▶ [WRITTEN EXERCISE]
Copy out the lines of the listing word for word, starting at the line containing "Task: Click the three-dots" and ending at the line containing "The image size is (798, 426).", both included.

· · · · · · ·

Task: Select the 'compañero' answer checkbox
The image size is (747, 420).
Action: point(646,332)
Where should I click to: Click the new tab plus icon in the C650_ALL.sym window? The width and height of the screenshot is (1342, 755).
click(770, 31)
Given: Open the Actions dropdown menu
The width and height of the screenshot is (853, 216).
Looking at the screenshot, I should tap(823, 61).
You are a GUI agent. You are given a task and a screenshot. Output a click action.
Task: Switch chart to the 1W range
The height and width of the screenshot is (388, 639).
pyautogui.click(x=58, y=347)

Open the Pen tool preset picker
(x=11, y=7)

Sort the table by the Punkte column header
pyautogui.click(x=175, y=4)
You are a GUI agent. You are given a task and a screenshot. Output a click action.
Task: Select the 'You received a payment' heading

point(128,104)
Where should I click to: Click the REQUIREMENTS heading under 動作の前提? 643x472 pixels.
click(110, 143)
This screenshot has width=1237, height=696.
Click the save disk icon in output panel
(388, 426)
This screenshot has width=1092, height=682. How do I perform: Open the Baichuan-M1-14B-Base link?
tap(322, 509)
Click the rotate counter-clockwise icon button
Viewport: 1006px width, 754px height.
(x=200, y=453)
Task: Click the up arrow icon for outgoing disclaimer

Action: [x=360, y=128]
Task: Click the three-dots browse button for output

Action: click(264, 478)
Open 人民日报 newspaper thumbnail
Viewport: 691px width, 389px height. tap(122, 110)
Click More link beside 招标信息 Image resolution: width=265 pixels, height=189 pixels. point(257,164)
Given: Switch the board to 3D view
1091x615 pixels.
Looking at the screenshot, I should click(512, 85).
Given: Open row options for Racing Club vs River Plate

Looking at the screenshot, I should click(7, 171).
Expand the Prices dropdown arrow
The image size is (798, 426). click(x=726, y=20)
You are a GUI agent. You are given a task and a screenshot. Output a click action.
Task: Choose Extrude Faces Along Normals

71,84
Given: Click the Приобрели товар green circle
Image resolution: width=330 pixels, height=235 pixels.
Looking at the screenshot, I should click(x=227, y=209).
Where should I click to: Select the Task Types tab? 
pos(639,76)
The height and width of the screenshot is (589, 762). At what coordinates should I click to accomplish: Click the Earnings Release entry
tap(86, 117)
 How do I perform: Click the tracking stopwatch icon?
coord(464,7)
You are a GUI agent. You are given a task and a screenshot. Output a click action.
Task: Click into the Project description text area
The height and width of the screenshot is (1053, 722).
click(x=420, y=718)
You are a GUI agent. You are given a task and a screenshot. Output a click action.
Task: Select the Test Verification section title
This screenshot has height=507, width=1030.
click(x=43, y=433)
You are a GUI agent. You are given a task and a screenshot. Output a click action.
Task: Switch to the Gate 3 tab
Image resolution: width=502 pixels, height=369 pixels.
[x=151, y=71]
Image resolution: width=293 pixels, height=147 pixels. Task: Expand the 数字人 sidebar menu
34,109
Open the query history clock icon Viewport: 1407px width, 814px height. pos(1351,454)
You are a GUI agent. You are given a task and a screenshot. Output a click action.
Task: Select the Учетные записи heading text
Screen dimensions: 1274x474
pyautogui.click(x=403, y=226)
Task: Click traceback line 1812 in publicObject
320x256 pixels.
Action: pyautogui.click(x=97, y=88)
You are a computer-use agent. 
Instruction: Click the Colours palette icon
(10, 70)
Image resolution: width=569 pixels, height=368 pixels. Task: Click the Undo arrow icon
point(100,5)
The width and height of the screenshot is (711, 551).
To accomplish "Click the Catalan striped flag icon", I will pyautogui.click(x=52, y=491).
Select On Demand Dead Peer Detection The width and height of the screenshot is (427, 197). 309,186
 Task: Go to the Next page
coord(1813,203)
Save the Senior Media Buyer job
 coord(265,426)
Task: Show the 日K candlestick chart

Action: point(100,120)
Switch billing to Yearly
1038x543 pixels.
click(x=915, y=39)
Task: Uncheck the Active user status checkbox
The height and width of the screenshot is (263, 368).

· · · · · · ·

▶ [THE REPLY]
Task: Click the three-dots browse button for output

Action: click(264, 478)
Open 人民日报 newspaper thumbnail
Viewport: 691px width, 389px height. tap(122, 110)
Click More link beside 招标信息 Image resolution: width=265 pixels, height=189 pixels. point(257,164)
Given: Switch the board to 3D view
1091x615 pixels.
Looking at the screenshot, I should click(512, 85).
Given: Open row options for Racing Club vs River Plate

Looking at the screenshot, I should click(7, 171).
Expand the Prices dropdown arrow
The image size is (798, 426). click(x=726, y=20)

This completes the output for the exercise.